Now the world can read about Hettie’s life on Amy Cohen’s blog, Brotmanblog: A Family Journey, beginning with Part 1 and share our delight in these accounts of a long-gone way of life in simpler times.I thank distant cousin Amy for finding our family and pulling so many resources together into a compelling story.
As you can see from the graphic below, excerpted from Hettie’s story (which I gratefully borrowed back from Amy’s blog), the writing is as primitive as a Grandma Moses canvas in both form and message. As Hettie explains in her story, she chose to leave school after eighth grade (in 1898). Her reasoning was that like other women of her day, her lot in life was to marry and raise a family, and no housewife needed more book learning than she already had, so why exert herself?
This lack of formal education shows in her writing, but that did not deter her for a moment. Thank goodness! This humble, unaffected story reflects her authentic heart, big as all outdoors, and the fact that she wrote it is the sign of a satisfying life. She never had material wealth, but what she had was enough. I have never met a kinder, more positive person. Hettie loved everyone with childlike enthusiasm, and was always up for an adventure. I feel blessed for having been part of her family.

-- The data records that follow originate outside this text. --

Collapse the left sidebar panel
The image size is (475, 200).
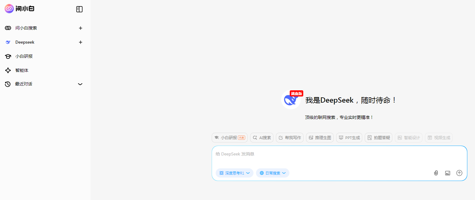click(79, 9)
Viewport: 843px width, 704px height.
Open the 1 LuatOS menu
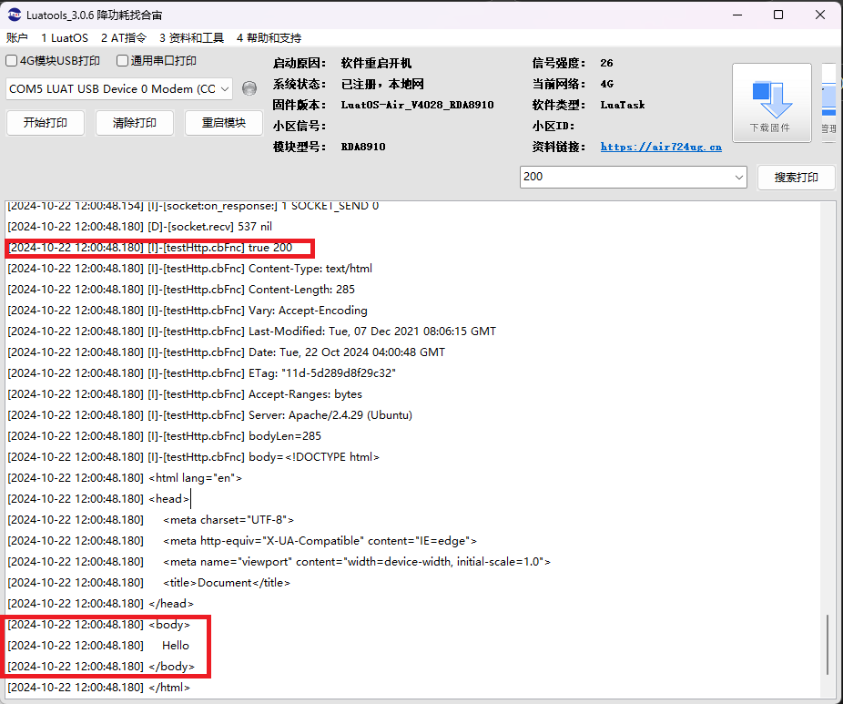click(65, 38)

Hettie decided one day to write these stories. She just sat down and did it, though it took her months to finish each one. She wrote each story in the form of a letter to that grandchild, warmly laced with references to memories of “your mother” and “the time you and I …”. We have not seen the volumes she wrote for her two granddaughters, but presumably they cover much of the same material, customized with slightly different words.
She wrote for my husband. She died in 1987, more than a decade before I preserved her work for the family and the world. Now it’s treasured by great- and great-great-grandchildren and will hopefully be passed down even further.

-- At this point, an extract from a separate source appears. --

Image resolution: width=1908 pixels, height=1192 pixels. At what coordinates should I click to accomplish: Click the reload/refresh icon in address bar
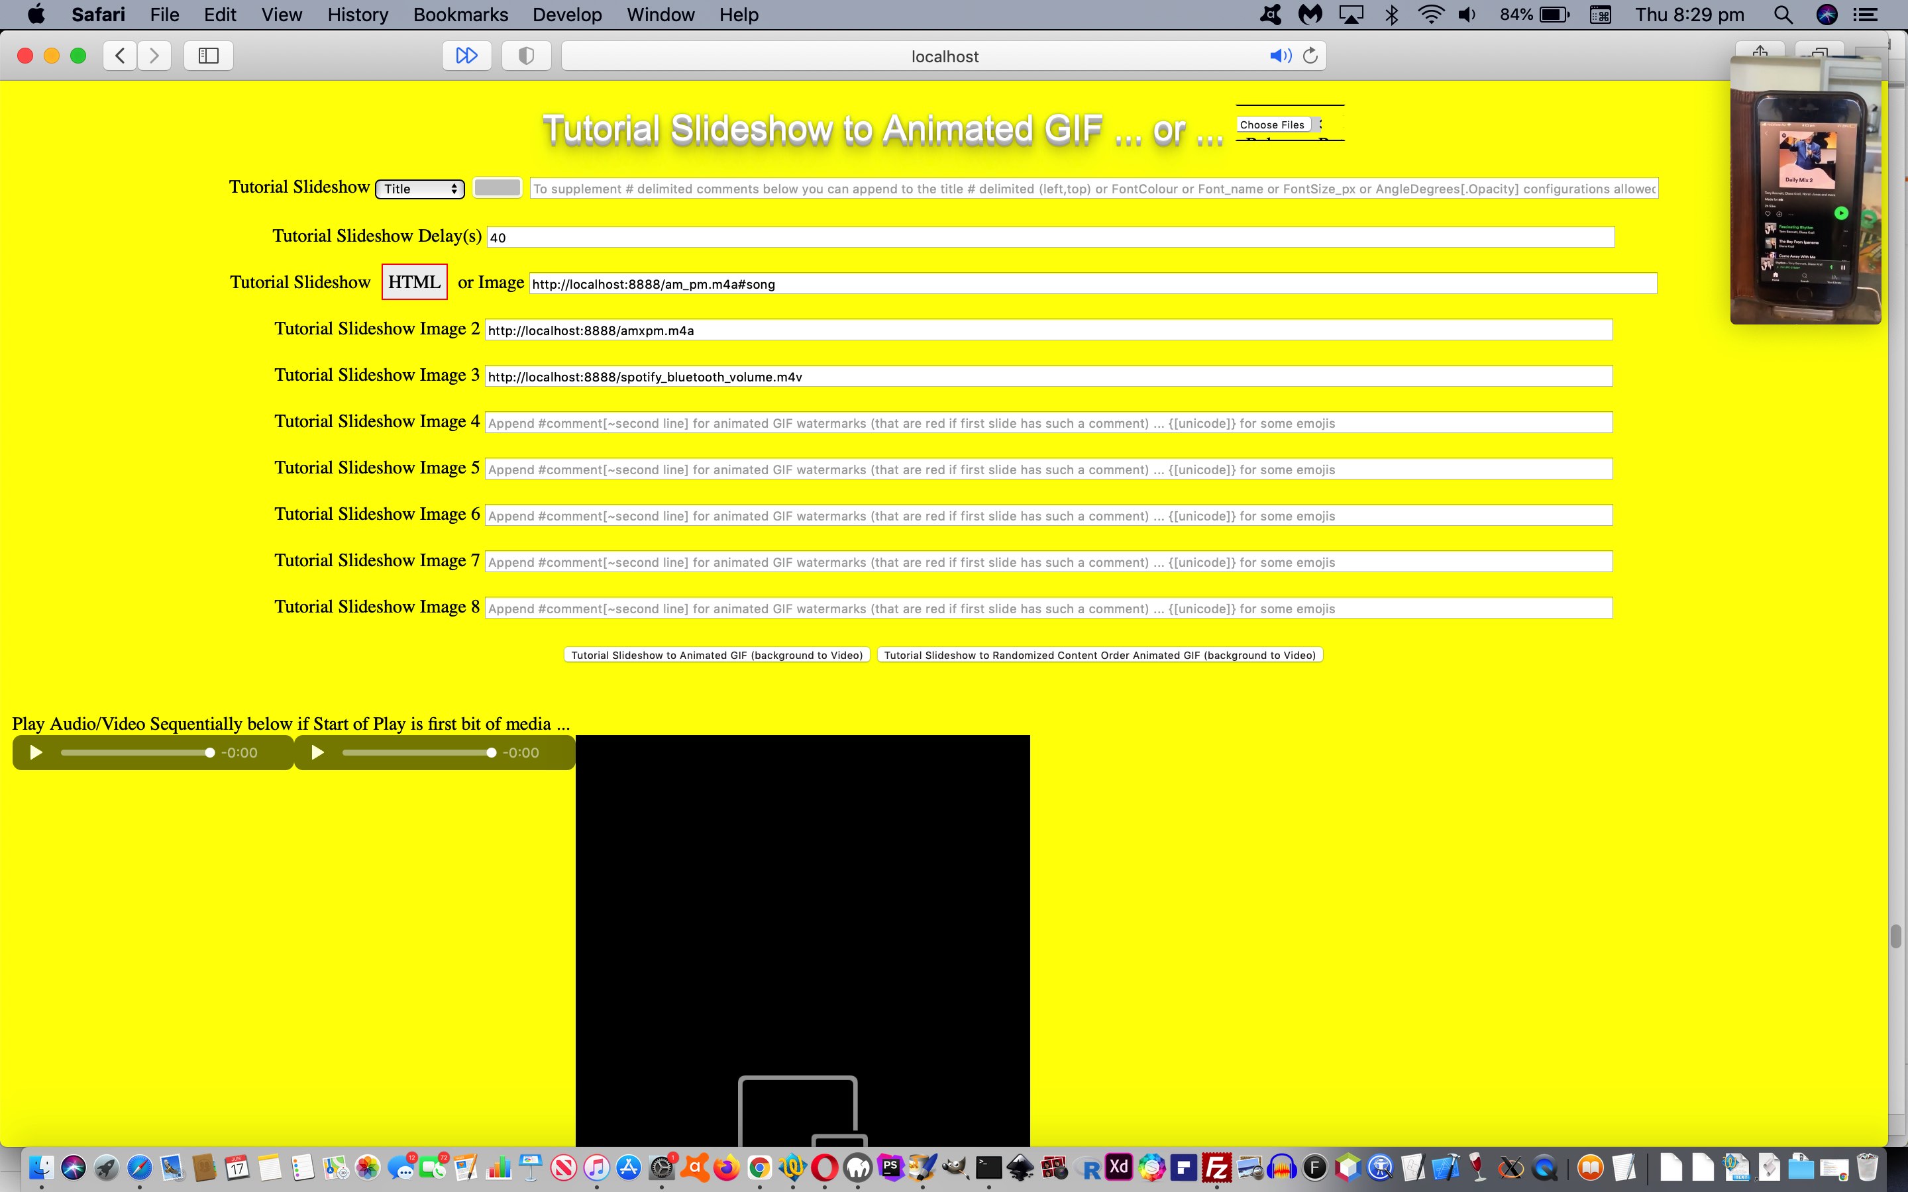(x=1310, y=55)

I often mention her amazing accomplishment when I’m encouraging people to write. “If Hettie could do that, anyone can. You don’t need to produce a literary masterpiece. Whatever you write is better than nothing and will be treasured by generations to come.”
Hettie wrote by hand, on the simple paper she had. She made a manila paper folder to hold the pages and fastened it all together with brads. Even without those manila covers, in only a few years, the acidic notebook paper had begun yellowing. Scanning put a halt to that process.
If by some amazing coincidence, you decide to write a legacy manuscript by hand, acid-free paper is easy to find today. More likely you’ll sit down at a keyboard and print acid-free copies. But even if you write on unfolded paper bags or the backs of envelopes, your descendants will treasure your work.
Points to ponder: If you’re trying to get traction, what obstacles prevent you from “just doing it”? Are you concerned that you writing won’t measure up and your family will laugh or sneer? How good is “good enough”? If you are well on your way toward finishing a story, ponder how satisfying that feels.